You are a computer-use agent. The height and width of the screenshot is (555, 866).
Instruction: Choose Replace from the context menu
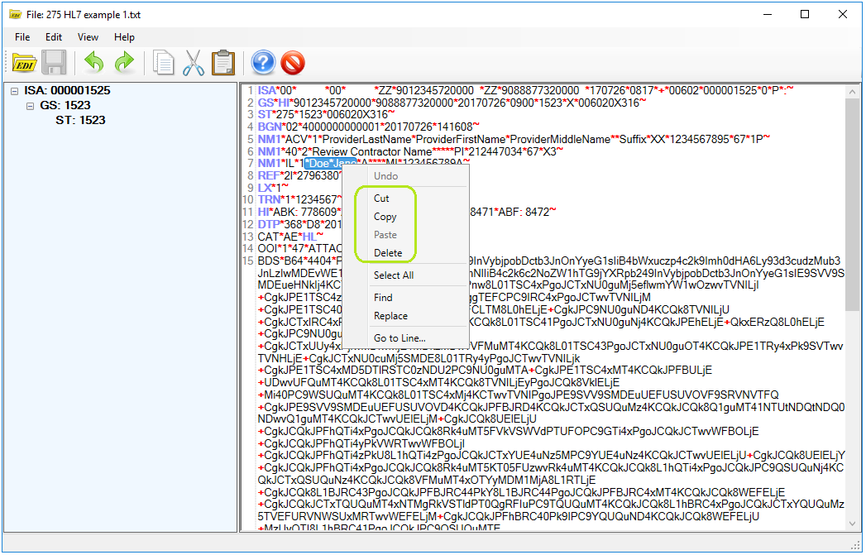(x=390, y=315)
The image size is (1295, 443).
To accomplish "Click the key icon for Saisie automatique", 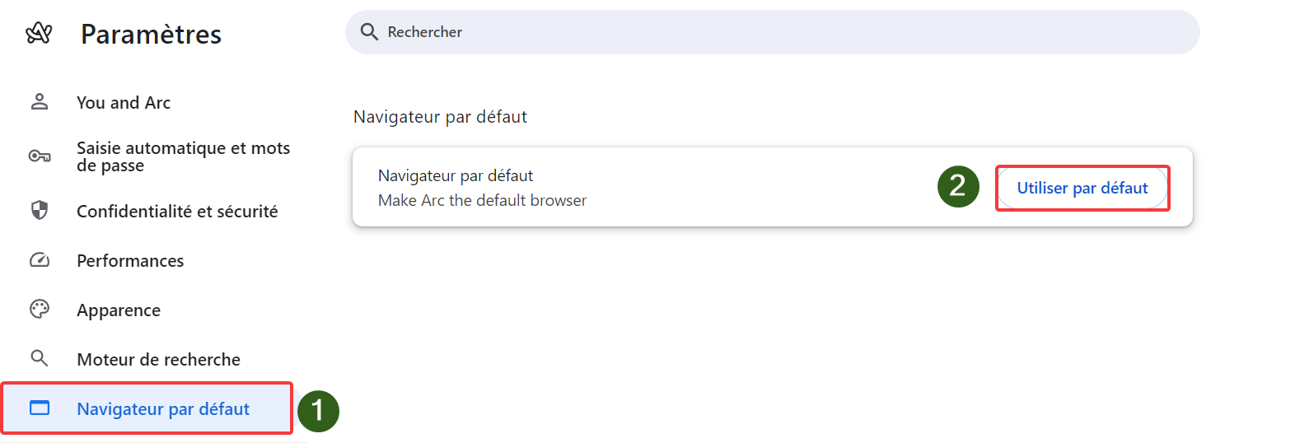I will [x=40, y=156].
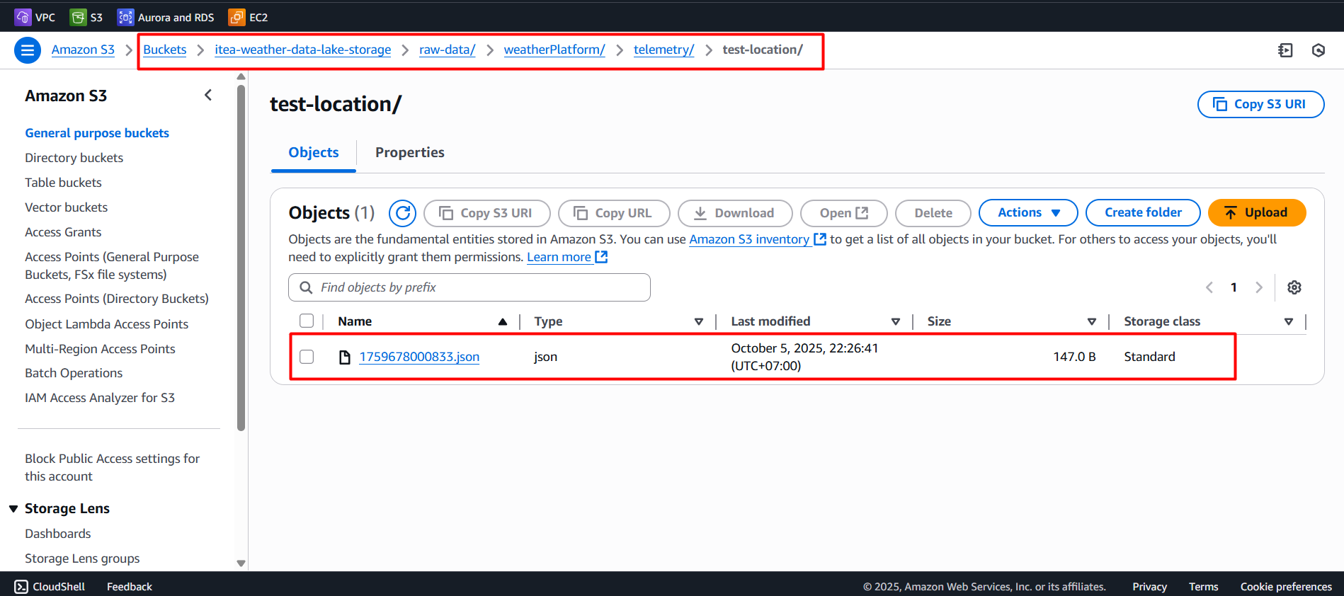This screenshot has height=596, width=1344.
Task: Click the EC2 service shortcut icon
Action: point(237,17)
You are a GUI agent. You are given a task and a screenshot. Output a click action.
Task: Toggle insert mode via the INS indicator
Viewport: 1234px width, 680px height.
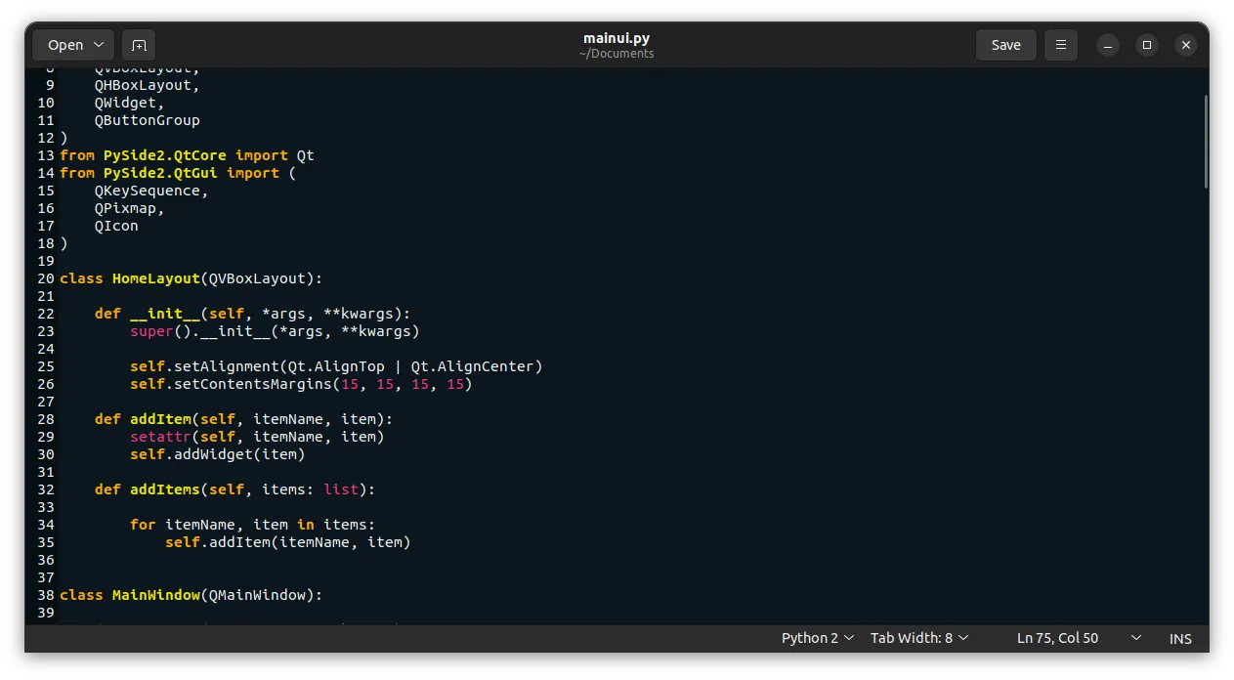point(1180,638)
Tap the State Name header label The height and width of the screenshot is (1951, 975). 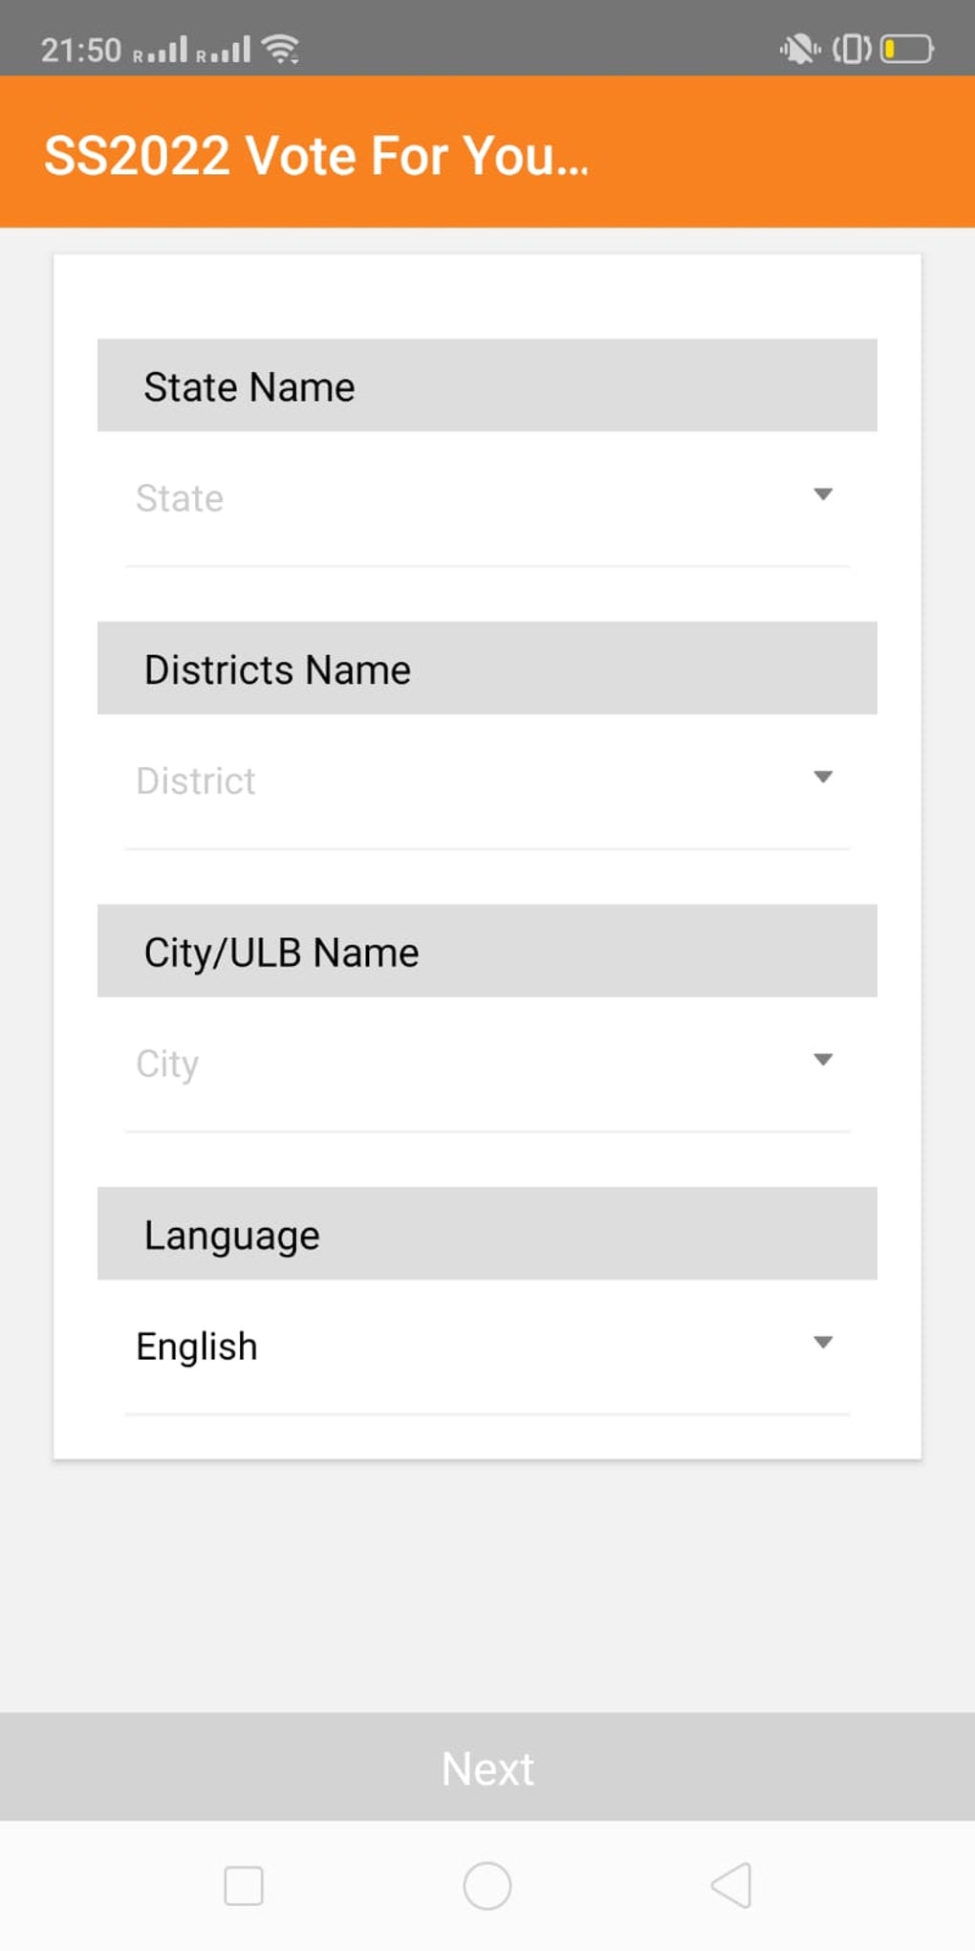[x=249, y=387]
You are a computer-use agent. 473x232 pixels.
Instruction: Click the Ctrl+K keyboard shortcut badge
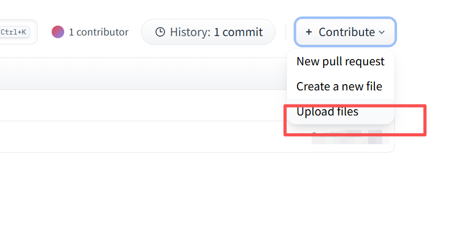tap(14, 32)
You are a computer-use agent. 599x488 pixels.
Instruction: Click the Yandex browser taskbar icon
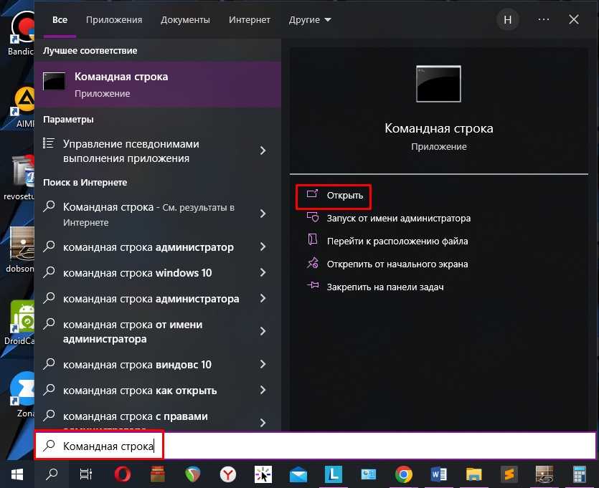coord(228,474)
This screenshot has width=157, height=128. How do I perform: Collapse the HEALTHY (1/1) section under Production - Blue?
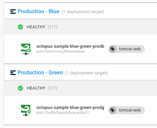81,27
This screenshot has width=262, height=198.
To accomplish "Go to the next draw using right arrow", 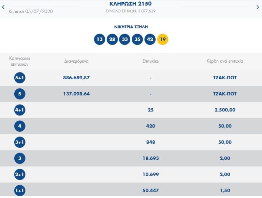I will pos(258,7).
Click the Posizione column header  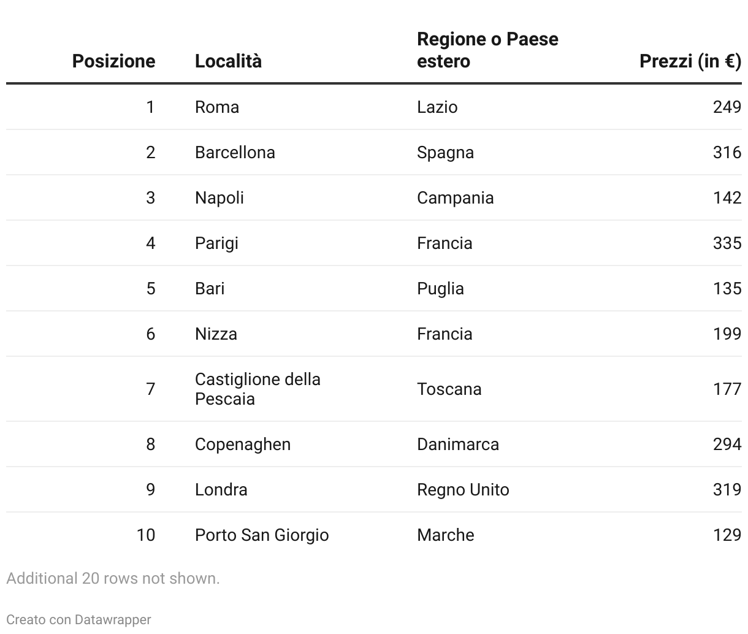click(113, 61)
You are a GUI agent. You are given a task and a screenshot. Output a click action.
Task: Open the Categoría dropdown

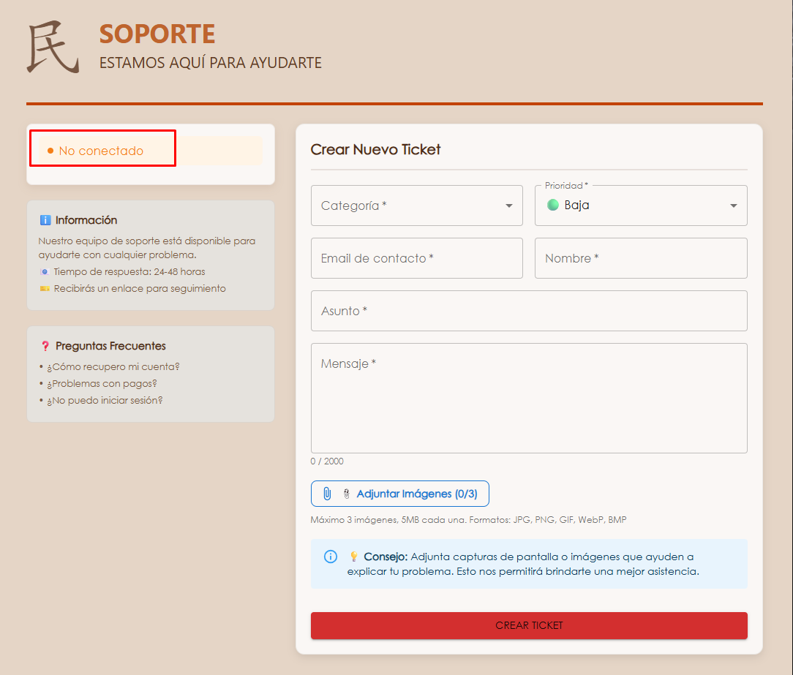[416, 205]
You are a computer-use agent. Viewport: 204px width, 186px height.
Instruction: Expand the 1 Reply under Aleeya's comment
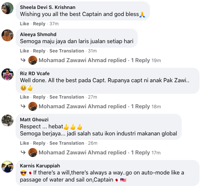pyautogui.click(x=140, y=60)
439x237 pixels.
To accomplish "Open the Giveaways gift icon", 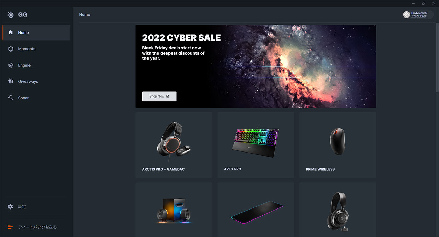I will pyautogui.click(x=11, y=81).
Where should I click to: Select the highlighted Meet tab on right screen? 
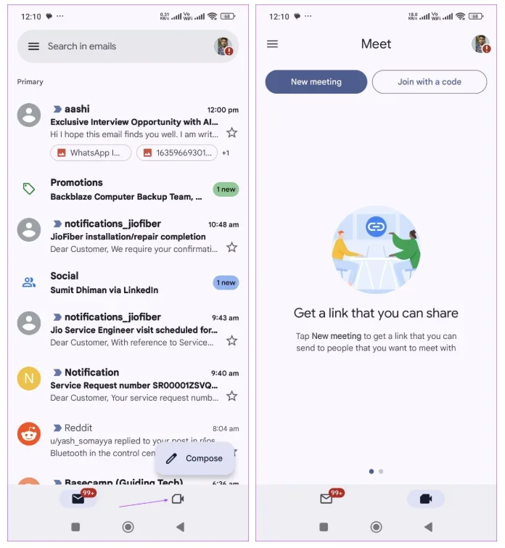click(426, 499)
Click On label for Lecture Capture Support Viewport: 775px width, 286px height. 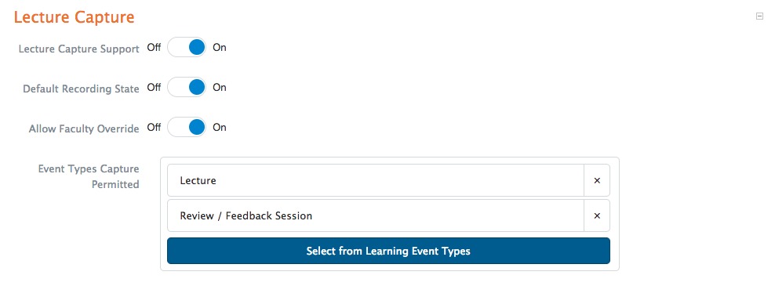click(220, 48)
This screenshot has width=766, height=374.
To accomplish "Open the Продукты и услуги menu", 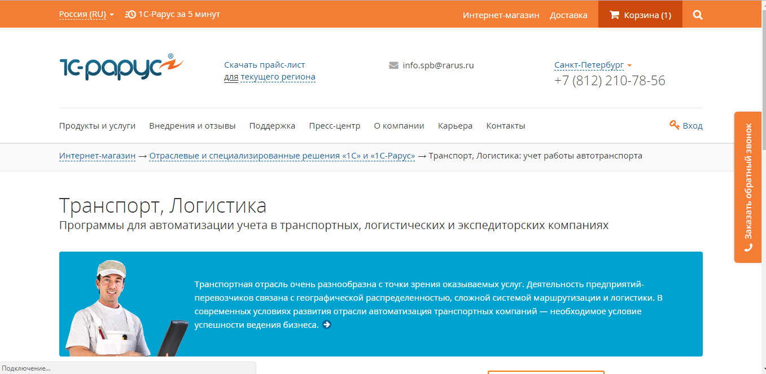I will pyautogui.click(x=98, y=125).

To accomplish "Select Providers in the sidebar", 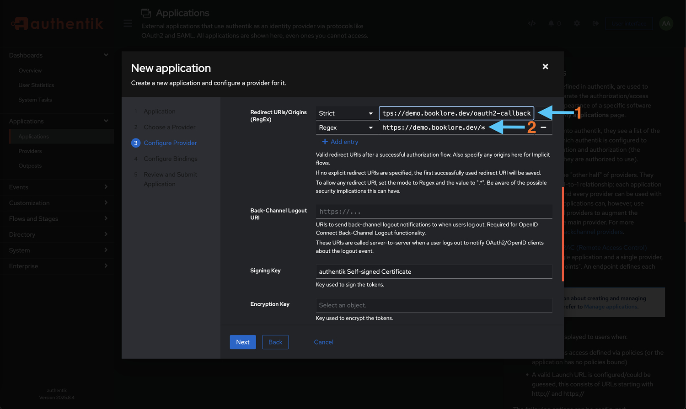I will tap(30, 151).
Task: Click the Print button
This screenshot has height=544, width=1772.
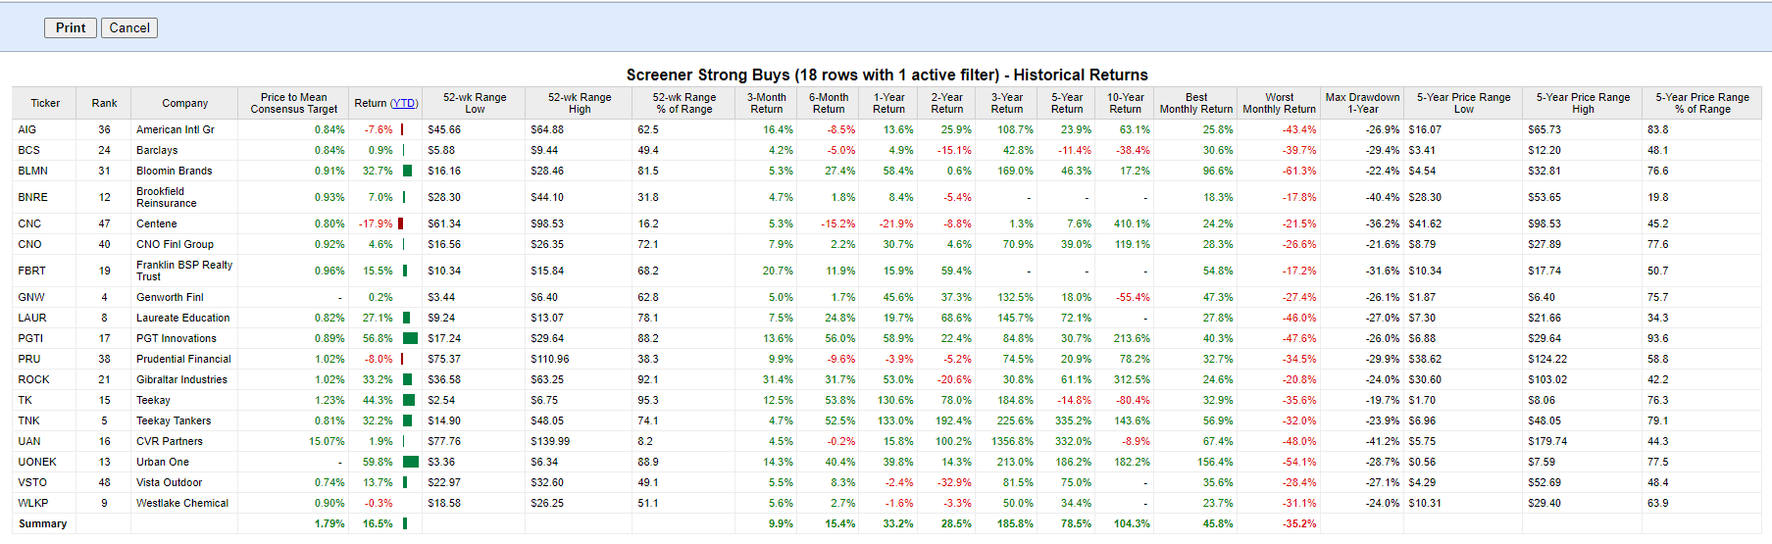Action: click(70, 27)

Work to complete:
Wherever a line in the data above holds "pixels", copy that line.

Solution to the problem:
You are a computer-use agent. 473x232 pixels.
You are a computer-use agent. 599x488 pixels.
439x237 pixels.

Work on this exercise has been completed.